Find the time complexity, in worst case, in function of n = 2N , N >=0.
Find the recurrence relation and solve it.
public static void xpto(v, n){
if (n <= 1)
return;
n=n/2;
for(i=0;i<n;i=i+1)
v[i] = v[2i] + v[2i +1];
xpto(v, n);
}
T(1) = 1
recurrence equation by substituiton:
T(n) = 1 + 1 + (n + 1) + n + T(n/2)
T(n) = 3 + 2n + T(n/2)
T(n/2) = 3(2) + 2n(2) + T(n/4)
T(n/4) = 3(3) + 2n(3) + T(n/8)
T(n/8) = 3(4) + 2n(4) + T(n/16)
pattern found
T(n/8) = 3(4) + 2n(4) + T(n/2^4)
general recurrence in terms of k:
T(n) = 3(k) + 2n(k) + T(n/2^k)
if T(1) = 1 and T(n/2^k) we need to change 2^k by n, this means:
2^k = n
T(n) = 3(log n) + 2n(log n) + 1
The recurrence relation is solved.

- - -

**TASK SET**
- 1) Copy the time complexity analysis word for word, between "Find the recurrence" and "2n(2) + T(n/4)", inclusive.
- 2) In the time complexity analysis, what equation results from setting 2^k equal to n?
The records that come after this analysis are separate material and are unrelated to it.

- - -

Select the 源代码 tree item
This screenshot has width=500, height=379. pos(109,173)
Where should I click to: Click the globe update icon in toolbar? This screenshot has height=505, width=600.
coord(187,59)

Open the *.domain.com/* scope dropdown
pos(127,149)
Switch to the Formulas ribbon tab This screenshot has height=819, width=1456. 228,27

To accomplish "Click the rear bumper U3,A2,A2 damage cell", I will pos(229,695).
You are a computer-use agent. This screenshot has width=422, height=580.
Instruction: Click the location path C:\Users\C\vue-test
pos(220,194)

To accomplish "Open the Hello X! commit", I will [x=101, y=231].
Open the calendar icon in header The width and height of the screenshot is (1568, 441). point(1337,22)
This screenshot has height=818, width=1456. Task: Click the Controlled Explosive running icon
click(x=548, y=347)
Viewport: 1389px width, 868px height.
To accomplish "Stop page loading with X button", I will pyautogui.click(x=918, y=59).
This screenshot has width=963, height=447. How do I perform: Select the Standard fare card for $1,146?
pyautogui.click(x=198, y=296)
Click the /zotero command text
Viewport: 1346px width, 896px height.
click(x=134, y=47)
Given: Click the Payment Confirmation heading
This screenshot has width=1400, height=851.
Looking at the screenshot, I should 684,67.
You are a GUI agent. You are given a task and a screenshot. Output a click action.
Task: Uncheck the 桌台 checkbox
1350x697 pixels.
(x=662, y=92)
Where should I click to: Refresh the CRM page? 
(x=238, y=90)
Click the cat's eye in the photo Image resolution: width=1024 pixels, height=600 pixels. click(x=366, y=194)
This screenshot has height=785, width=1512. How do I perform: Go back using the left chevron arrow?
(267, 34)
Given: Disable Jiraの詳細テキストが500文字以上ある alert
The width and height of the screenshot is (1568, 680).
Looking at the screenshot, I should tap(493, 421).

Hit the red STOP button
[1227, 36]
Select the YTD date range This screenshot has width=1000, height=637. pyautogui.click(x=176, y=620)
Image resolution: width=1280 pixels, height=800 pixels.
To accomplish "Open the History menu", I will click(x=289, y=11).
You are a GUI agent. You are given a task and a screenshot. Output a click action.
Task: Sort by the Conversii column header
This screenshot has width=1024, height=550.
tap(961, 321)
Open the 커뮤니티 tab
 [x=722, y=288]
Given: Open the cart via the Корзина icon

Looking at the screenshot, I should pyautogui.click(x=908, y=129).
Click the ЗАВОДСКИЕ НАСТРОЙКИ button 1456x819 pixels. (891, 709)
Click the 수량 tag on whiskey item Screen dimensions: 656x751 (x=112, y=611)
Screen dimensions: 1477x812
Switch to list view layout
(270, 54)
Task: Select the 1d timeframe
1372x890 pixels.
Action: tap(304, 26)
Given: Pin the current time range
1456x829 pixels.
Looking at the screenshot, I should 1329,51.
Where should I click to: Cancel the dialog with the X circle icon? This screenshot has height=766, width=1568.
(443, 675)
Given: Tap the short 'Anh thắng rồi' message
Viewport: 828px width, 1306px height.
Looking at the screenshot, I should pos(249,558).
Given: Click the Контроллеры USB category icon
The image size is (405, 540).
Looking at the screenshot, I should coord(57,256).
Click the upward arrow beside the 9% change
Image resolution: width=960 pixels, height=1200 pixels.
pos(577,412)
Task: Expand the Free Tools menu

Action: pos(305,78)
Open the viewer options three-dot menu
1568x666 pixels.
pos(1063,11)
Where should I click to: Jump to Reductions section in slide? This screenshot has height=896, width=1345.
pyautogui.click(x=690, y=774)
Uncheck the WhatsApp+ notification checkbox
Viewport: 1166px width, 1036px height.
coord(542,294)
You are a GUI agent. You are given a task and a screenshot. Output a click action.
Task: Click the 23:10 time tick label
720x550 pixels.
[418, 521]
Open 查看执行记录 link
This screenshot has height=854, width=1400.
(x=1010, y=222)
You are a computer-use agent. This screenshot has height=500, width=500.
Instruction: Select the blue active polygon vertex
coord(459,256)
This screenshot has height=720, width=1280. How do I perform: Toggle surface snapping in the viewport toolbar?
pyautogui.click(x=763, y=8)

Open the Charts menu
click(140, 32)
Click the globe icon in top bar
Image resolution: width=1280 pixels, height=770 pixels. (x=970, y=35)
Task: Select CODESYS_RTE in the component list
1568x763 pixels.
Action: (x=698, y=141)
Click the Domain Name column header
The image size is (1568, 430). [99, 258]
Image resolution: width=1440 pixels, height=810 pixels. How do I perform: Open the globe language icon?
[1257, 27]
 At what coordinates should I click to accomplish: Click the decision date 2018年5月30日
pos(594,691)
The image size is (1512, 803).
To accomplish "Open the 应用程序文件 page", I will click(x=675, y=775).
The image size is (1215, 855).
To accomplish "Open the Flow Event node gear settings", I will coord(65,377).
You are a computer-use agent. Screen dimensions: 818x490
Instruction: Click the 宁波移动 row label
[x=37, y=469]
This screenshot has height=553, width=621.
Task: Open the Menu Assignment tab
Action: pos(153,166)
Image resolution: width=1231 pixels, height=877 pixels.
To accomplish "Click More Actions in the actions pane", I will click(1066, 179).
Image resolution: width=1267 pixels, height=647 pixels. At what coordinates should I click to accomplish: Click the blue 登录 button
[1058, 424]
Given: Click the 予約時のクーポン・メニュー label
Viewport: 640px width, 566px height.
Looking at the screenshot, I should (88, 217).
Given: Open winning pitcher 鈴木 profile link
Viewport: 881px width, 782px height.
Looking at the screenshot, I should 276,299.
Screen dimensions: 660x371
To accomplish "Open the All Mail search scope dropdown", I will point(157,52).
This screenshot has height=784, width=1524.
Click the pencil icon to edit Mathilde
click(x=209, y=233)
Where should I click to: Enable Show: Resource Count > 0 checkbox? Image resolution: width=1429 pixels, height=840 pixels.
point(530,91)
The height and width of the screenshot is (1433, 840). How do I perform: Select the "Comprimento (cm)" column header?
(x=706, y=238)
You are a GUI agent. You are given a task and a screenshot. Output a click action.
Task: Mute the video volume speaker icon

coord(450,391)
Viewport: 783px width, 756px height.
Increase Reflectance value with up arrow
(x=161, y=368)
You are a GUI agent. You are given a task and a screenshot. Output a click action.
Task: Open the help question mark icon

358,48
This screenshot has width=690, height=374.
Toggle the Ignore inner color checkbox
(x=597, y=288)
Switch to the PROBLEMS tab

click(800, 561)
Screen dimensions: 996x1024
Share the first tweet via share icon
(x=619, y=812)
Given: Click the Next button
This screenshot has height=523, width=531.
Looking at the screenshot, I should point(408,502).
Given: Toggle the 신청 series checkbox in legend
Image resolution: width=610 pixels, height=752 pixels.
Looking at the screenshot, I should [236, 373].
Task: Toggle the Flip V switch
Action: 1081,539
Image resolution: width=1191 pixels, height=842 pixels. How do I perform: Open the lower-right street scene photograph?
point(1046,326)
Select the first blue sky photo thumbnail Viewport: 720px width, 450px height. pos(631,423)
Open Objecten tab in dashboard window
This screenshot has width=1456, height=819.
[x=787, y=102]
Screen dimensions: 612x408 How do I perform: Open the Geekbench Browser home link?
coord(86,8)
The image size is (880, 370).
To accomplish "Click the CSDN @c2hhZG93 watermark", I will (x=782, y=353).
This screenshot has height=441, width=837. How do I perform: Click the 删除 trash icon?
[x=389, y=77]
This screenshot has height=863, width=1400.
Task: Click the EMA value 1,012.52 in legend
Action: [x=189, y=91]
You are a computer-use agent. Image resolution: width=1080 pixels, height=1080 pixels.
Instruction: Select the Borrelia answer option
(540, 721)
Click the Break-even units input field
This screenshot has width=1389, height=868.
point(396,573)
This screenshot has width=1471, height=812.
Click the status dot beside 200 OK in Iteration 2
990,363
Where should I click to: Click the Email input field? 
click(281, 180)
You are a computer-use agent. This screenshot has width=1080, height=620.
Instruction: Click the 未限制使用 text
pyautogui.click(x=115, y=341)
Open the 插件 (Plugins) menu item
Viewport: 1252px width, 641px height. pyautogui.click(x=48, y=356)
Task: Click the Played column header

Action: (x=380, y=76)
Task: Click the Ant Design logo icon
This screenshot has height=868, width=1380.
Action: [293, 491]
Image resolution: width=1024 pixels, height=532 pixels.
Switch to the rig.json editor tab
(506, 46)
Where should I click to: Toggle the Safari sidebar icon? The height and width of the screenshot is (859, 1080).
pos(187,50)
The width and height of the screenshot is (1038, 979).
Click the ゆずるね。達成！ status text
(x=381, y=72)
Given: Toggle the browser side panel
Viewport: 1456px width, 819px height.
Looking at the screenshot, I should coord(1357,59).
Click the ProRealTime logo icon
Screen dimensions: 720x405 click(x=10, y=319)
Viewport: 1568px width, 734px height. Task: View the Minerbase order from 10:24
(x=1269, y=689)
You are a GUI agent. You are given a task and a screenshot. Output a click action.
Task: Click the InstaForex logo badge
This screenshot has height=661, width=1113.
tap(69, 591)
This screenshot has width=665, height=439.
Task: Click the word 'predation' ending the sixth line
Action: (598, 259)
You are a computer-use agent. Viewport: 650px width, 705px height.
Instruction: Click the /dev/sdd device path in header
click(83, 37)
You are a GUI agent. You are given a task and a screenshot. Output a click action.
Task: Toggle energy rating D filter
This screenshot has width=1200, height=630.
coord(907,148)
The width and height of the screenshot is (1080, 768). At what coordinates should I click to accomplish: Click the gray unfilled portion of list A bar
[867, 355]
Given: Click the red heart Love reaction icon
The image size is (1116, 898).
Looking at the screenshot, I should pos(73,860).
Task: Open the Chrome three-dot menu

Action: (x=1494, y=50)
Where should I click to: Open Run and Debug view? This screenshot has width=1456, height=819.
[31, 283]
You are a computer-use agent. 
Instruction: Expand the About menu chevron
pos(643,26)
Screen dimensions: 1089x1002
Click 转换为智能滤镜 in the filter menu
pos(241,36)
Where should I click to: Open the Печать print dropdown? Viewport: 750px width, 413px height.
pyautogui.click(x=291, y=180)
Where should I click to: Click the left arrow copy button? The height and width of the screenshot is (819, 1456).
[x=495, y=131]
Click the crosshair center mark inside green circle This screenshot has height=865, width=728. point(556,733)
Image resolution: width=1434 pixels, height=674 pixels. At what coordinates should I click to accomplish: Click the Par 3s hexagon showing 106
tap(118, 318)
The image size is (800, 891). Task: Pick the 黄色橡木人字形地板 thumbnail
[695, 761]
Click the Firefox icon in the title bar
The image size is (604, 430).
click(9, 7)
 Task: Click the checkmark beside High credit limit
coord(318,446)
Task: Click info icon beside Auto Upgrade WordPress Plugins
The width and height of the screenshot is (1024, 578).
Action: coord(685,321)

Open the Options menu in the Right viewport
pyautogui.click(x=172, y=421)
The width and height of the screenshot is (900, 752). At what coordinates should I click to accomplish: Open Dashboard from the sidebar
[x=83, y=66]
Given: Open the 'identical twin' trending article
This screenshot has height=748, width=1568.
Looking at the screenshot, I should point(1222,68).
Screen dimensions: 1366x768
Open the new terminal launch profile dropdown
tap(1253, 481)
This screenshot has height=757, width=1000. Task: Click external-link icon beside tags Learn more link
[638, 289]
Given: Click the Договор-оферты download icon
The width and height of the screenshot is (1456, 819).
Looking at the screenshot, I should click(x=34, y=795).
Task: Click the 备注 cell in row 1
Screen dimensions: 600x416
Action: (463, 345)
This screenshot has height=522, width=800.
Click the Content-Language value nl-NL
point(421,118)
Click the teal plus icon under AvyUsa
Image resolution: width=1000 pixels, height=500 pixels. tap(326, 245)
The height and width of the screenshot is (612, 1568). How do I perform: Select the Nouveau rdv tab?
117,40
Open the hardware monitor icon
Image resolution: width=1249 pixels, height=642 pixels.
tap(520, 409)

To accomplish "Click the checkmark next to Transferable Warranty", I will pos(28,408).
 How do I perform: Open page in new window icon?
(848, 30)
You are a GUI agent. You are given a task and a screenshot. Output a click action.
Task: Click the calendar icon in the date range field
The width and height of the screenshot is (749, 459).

- - -

**ANSWERS BELOW**
- 1)
Find the recurrence relation and solve it.
public static void xpto(v, n){
if (n <= 1)
return;
n=n/2;
for(i=0;i<n;i=i+1)
v[i] = v[2i] + v[2i +1];
xpto(v, n);
}
T(1) = 1
recurrence equation by substituiton:
T(n) = 1 + 1 + (n + 1) + n + T(n/2)
T(n) = 3 + 2n + T(n/2)
T(n/2) = 3(2) + 2n(2) + T(n/4)

- 2) T(n) = 3(log n) + 2n(log n) + 1